As the profits grew, the M&S share price also grew similarly. At it’s peak in the late 1997 M&S was valued at £19 billion, almost double to the valuation of the country’s biggest retailer in terms sales, Tesco.
Good things tend to come to an end
As Howard Schultz more than a decade later realised with the crisis at Starbucks, the problems start building up very gradually and from multiple sources. The problems are difficult to identify as they start gathering momentum. When the problems are noticeable, they tend to be rather big and serious. Same happened to M&S.

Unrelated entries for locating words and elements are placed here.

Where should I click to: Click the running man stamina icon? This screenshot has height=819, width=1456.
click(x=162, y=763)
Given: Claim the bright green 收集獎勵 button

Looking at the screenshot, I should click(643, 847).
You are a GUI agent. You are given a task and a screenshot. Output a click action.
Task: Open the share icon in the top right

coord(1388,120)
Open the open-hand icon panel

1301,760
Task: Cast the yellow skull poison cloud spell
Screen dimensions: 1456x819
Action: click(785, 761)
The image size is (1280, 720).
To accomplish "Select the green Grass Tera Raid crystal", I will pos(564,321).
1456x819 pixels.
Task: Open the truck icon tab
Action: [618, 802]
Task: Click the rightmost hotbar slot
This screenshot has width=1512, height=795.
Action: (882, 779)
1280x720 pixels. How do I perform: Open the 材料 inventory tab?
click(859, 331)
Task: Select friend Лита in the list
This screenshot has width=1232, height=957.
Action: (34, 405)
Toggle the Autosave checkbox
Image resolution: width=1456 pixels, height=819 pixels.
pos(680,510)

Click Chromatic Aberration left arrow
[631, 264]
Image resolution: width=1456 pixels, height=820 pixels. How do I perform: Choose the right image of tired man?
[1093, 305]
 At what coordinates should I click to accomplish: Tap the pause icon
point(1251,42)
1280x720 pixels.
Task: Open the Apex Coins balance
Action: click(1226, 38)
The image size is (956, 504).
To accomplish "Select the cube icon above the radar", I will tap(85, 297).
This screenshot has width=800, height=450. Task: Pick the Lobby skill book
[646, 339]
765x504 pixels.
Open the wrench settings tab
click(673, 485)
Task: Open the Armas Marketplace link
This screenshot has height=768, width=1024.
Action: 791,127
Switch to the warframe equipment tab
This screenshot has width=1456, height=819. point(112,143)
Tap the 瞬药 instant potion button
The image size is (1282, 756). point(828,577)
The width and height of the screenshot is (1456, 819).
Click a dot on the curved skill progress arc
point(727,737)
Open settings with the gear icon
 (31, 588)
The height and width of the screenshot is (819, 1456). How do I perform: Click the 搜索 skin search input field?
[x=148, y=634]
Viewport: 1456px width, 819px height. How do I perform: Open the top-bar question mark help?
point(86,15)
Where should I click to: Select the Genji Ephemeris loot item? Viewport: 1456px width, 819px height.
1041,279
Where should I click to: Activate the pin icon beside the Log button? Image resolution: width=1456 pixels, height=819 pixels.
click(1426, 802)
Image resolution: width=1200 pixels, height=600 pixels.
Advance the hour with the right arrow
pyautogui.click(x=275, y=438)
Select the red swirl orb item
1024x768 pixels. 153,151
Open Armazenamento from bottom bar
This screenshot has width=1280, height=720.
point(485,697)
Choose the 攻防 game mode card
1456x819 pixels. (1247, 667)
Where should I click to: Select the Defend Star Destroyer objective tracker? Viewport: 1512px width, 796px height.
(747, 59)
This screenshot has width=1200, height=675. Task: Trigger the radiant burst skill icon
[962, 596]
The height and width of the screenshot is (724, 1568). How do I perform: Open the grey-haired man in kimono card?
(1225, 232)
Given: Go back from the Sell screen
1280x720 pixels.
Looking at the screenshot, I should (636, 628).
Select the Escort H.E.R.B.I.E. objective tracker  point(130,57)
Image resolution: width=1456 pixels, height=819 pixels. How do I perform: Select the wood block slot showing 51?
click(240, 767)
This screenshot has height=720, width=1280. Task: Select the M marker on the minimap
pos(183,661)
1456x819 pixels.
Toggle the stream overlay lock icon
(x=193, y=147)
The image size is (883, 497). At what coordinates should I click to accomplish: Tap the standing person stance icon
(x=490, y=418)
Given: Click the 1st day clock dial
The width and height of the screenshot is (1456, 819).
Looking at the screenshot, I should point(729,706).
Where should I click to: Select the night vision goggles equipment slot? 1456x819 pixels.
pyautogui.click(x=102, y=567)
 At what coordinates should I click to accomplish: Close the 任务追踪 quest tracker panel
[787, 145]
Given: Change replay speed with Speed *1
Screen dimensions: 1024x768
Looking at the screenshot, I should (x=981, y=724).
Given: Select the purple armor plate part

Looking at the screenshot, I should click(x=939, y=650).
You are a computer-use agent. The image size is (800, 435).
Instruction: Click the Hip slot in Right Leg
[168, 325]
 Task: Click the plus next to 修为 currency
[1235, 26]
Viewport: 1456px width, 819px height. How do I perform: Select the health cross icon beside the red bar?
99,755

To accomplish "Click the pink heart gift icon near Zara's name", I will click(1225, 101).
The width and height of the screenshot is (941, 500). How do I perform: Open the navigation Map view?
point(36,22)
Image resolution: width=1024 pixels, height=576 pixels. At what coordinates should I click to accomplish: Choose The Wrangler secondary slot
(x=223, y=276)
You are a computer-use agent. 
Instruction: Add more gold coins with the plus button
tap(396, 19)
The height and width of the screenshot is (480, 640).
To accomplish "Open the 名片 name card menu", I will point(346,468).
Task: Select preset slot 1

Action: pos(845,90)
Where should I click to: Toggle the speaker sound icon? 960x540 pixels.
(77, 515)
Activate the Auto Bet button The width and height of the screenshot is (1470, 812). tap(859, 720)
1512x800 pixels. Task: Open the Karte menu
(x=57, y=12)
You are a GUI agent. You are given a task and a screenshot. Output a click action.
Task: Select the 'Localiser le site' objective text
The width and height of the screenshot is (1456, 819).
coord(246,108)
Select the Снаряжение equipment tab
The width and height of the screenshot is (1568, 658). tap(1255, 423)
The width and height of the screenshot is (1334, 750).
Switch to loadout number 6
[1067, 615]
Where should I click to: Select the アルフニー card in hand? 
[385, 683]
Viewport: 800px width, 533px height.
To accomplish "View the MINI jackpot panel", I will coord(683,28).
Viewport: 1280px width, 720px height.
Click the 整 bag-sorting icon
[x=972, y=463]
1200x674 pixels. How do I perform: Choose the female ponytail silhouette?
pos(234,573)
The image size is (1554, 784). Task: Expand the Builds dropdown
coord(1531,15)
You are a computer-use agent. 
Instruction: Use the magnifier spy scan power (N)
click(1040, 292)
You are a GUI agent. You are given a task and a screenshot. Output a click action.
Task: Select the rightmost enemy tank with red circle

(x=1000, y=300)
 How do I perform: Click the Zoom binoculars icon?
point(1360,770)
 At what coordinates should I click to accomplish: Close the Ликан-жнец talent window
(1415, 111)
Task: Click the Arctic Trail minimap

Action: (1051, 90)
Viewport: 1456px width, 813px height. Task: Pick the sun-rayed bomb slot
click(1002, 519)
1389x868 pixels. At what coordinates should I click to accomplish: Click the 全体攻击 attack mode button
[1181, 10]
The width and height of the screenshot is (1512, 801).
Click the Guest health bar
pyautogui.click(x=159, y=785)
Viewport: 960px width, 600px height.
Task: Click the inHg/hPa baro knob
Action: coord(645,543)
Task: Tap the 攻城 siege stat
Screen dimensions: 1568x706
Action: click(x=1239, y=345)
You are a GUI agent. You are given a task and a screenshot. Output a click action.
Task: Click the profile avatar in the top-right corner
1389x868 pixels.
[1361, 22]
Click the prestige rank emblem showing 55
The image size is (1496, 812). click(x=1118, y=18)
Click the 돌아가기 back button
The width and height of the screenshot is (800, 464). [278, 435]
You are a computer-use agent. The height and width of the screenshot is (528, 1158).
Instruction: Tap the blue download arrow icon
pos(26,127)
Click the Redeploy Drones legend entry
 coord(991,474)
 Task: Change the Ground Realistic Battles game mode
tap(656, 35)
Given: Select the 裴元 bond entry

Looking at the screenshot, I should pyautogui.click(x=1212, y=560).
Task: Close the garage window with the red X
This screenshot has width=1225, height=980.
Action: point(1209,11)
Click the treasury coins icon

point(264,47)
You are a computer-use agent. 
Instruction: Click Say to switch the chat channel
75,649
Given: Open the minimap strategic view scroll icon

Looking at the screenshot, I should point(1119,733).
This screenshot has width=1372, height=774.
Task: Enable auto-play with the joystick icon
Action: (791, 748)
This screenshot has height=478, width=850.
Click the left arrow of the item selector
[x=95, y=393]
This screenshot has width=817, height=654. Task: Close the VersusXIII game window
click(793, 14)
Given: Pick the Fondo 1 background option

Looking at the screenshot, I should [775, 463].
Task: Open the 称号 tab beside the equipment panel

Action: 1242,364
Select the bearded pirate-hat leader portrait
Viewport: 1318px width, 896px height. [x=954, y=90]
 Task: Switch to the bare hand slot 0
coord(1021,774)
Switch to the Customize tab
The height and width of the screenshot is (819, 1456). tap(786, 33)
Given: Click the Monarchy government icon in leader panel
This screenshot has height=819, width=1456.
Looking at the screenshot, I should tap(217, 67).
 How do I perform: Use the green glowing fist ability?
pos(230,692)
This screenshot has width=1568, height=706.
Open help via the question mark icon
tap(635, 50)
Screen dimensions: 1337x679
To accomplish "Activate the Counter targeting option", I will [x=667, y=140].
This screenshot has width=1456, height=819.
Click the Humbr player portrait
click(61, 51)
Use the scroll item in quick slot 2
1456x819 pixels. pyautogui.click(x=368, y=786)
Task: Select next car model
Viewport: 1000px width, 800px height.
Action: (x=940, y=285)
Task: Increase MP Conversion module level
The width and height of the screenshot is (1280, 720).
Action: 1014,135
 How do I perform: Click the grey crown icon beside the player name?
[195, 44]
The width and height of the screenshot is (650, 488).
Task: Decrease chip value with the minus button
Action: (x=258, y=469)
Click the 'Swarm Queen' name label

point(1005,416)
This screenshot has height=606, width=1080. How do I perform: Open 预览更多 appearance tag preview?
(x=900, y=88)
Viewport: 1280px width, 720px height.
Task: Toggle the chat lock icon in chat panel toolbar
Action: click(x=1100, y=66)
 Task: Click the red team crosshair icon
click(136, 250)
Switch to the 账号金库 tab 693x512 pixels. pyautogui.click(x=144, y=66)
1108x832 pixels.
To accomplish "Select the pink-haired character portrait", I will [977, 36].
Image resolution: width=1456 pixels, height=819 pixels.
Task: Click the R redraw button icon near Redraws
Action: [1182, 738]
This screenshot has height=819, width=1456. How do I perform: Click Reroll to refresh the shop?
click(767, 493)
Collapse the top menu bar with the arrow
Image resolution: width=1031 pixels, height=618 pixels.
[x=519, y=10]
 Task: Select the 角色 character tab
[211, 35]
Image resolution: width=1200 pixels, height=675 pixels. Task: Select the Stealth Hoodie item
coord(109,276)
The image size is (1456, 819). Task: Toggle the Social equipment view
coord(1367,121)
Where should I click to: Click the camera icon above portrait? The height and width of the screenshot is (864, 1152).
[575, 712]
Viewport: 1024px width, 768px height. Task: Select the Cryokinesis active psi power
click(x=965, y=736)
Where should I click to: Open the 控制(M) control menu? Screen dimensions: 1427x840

By the early 1998 M&S share price had started to decline. In the fall of 1998 the mounting problems suddenly became clear for everyone, as M&S reported its half year results. Instead of growing, the profits were down 23 %.
It was the first serious profit drop since the World War II.
Bevan cites the M&S chairman Richard Greenbury as saying that “It’s a bloodbath out there on the clothing front … business has fallen off a cliff.”
That cliff might have come as a surprise to many outside M&S (even for some within the company), but nevertheless it had been approaching for a long time. The top management of the company just ignored it for too long. Unfortunately the profits at M&S have never recovered the levels of the late 1990’s.
The company is today only a shadow of the mighty retailer it used to be for decades.
This is unfortunately a dynamic that has happened all too often in the business world. Often a company that is hallowed by the business media more or less suddenly starts to degrade. This all seems to come out of nowhere for outsiders. Many insiders know that the problems had been brewing below the surface for a long time.
Enter Tesco
As M&S started to dwindle, Tesco became the darling of the British business media as it continued its spectacular rise. Eventually Tesco became one of the biggest retailers in Europe by the end of the first decade of 2000’s.
However, eventually Tesco also fell into the same trap as M&S. The gradual decline of the Tesco empire occurred a bit more than 10 years after the collapse of M&S. There are surprisingly many similarities between these two companies. Just as the crisis as Starbucks was made of very similar ingredients as within the M&S and Tesco growth stories.
As Terry Leahy (one of the main architects of the rise of Tesco) stepped down from the leadership role, his successor Phillip Clarke was unable to turn around the fortunes of Tesco. Contrary to the M&S turnaround, the second attempt by Dave Lewis was a success and Tesco has managed to grow back to its role as the biggest retailer in the UK.